Are you always ‘The Back-Up plan?’ Someone who is just pushed around and not treated well? Its not just about others – its about how you value and treat yourself as well.
Why do we fall short of what we thought we should get from a relationship or from something we badly wanted? So many times, we feel pushed around, when people whom we treat as a priority, treat us as ‘options’. Have you wondered why? There can be many reasons, but the most important question that we need to ask ourselves is, do we value ourselves, for others to value us?
People will mostly treat you the way you treat your own self. Perhaps this applies more to women than men. Many of us display our low self-confidence subtly, in almost everyday things. Here is how we do it.
When we constantly feel that we are not good enough for someone or something, or that others are surely better than us, we start behaving like that, either through subtle actions or predominant moves. We think we are smart enough to hide it but guess what, our body language and behaviour can become our biggest enemies. It somehow always reflects in our actions. This gives a strong cue to others to react in the same way. So if you always believe that you are not good enough, then you should not expect respect, job promotions, new opportunities or responsibilities. Then may be you should be a back up plan.
There are times when all of us get some or the other opportunity big or small, served on a platter to us. At that time, we consciously avoid making the first move only because we feel there is someone better out there who’ll grab it or, if we take it up we will not do justice to the opportunity. Even when it comes to starting relationships especially with the opposite gender, we believe that it is he who should make the first move. Indirectly, we are indicating that we are not confident enough to approach the person head on. We have no appetite to take risks and we fear rejection. We want somebody else to do it for us. Then we deserve to be the back up plan, isn’t it? Because the one who approaches first has the first mover’s advantage.
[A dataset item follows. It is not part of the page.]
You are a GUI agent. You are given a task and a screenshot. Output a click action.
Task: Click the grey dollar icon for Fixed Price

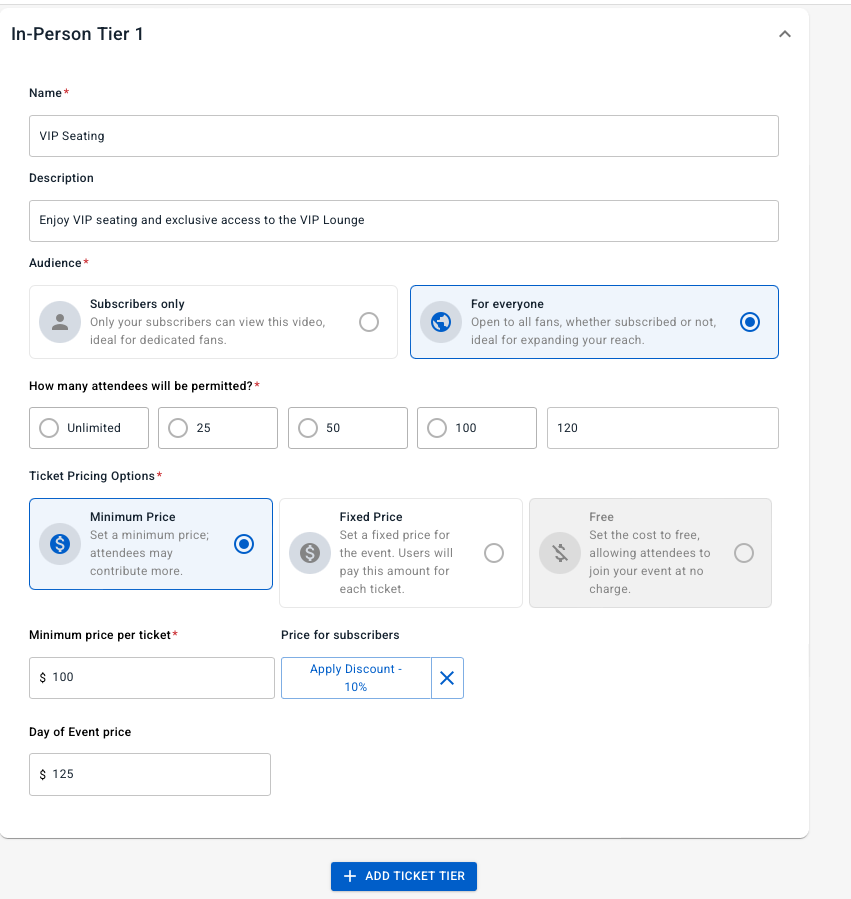coord(310,553)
We, especially women often feel embarrassed discussing our achievements. We underplay ourselves a lot. Its as if self-praise equates to arrogance for us. In our endeavour to be more giving and modest, we run into a shell. Selling is not a bad word – we have to sell something everyday. We sell the importance of nutrition to our kids, we sell our projects and assignments to clients, we sell our resume to employers, then why shouldn’t we sell our opinions, our goodwill and our achievements? Selling is not bad, selling is a way of life. Remember, if you hide behind a veil and play an underdog, the world will swipe you off your feet leaving you stranded. So talk about the good work that you do, it always helps in building a strong image. Obviously, the trick is not to overdo anything.
Yes, this is a huge mistake we make. We sometimes assume others would magically understand what we think and want and in that anticipation, we mostly end up feeling disappointed and unloved. In real life, that not only baffles others around us, but also makes us constantly feel unpleasant about ourselves.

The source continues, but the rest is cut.